Less than 5 minutes into a game destined to be a defensive struggle, Kearse came screaming off the corner and sacked Johnson causing him to fumble out of the endzone. Safety 2-0! The Titans received the free kick and drove for a TD on a short field making it 9-0 just 7:00 into the game. It allowed Adelphia’s rowdy fans to stay at a fevered pitch as Buffalo fought uphill the entire game. Bruce Smith, in his last playoff appearance, kept Steve McNair under wraps sacking him 2.5 times.

The Bills clawed their way back in it and found themselves down 15-13 with 1:41 to go. Johnson had the chance to be a hero. Although he completed just 8 passes going into this final drive, he knew a playoff win could be the launching pad for his career. Johnson appeared calm amid the chaos and drove Buffalo to a last second field goal and a 16-15 lead! It appeared he had done it!! On one play he escaped his nemesis, Kearse and zipped his last completion to Peerless Price, all while scrambling with just one she on.

Once Steve Christie’s kick was good the Bills sideline exploded with emotion as the team brass scrambled to make reservations to go to Indianapolis for a rematch with Peyton Manning, Edgerrin James and the 13-3 upstart Colts… all they had to do was get through the final :16

It was The Immaculate Reception of the new millenium since we were in January of 2000. The parallels were there as a city was hosting it’s 1st playoff game, a last second touchdown when the home team had no hope, and a long delay where the officials had to discuss the legitamacy of the scoring play. Only this time Instant Replay was used as an officiating tool. As a Billls fan I was screaming forward lateral and did so right before writing this…

The conclusive evidence is the 4th replay as Joe Theismann, Paul Mcguire, and Mike Patrick exalts “From THAT angle…” and I tried to argue for years it was a forward lateral.

> PROBLEM
Extend the account of the Bills–Titans playoff game above, picking up after its final sentence.

> STORED DATA
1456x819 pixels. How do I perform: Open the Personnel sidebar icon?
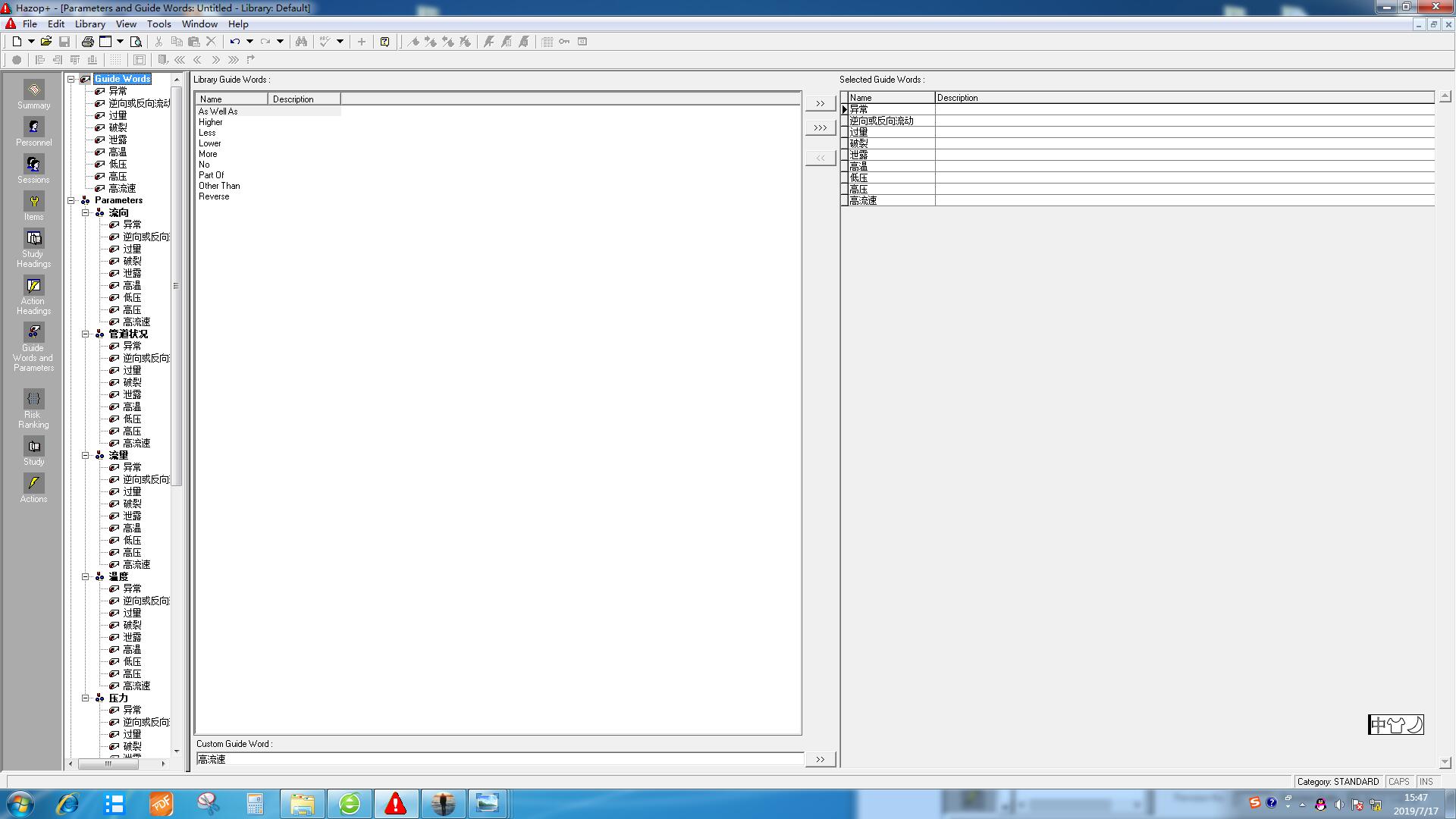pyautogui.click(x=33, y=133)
* * *
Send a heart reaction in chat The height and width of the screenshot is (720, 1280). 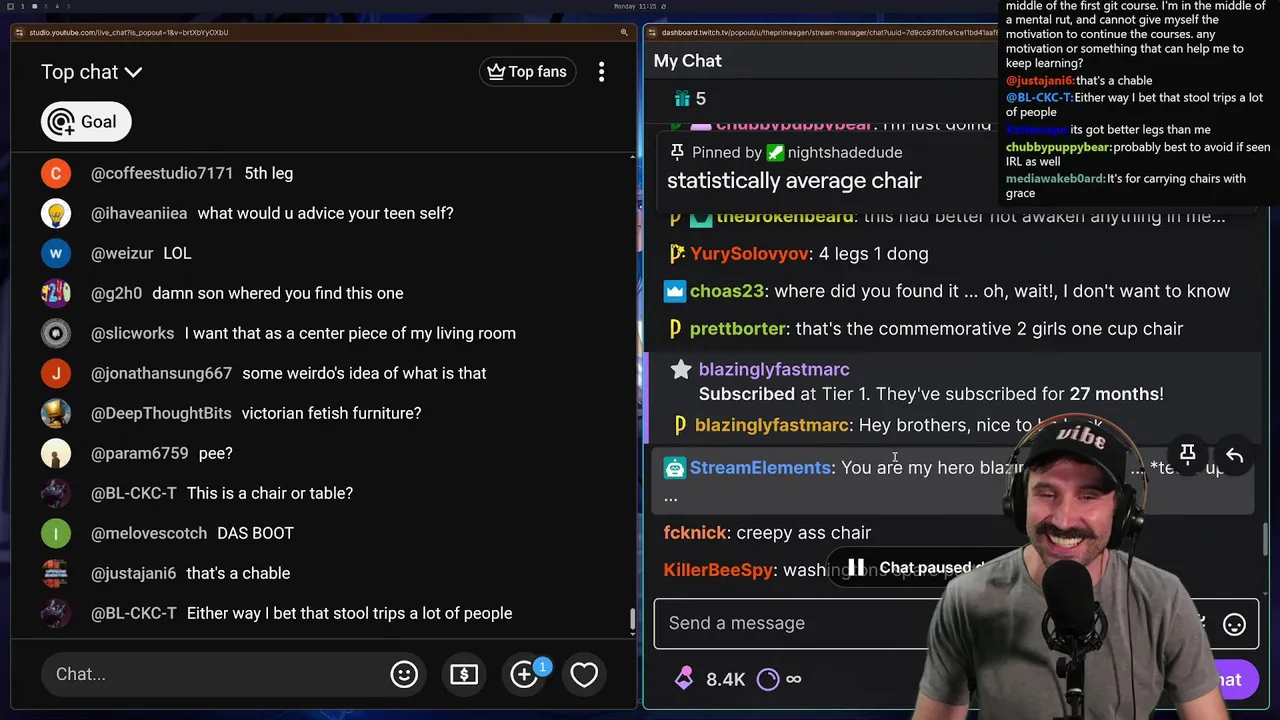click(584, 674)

> WRITTEN RESPONSE
It was the end of an era as Hall of Famers Thurman Thomas, Andre Reed, and Bruce Smith were let go at the end of the season. They were the last of the Bills that had played in the 4 Super Bowls at the beginning of the decade. The football gods struck back for doing Flutie dirty and benching him going into the playoffs. It was only the 2nd time in NFL history where a backup was named to start the playoffs without an injury. Only the Jets in 1986 when Pat Ryan was named to start the ’86 AFC Wildcard over Ken O’Brien after the Jets lost their last 6 games was the other occasion.

As for the Titans… they rode this incredible momentum all the way to Super Bowl XXXIV where Kevin Dyson wound up in another famous play. Mike Jones tackling him at the 1 yard line as time ran out. Over the next 8 seasons the Titans were an elite team as Eddie George and Steve McNair became household names. Kevin Dyson had a good NFL career and is now Principle of a local school in the Nashville area.

The Music City Miracle didn’t become as famous as The Immaculate Reception…however had the Titans won a Super Bowl in the years that followed, it would have.

In January of 2000 it was played on ESPN and NFL Shows the rest of the month as it was truly a great play. One for the ages for everyone that wasn’t a Bills fan. We still bristle.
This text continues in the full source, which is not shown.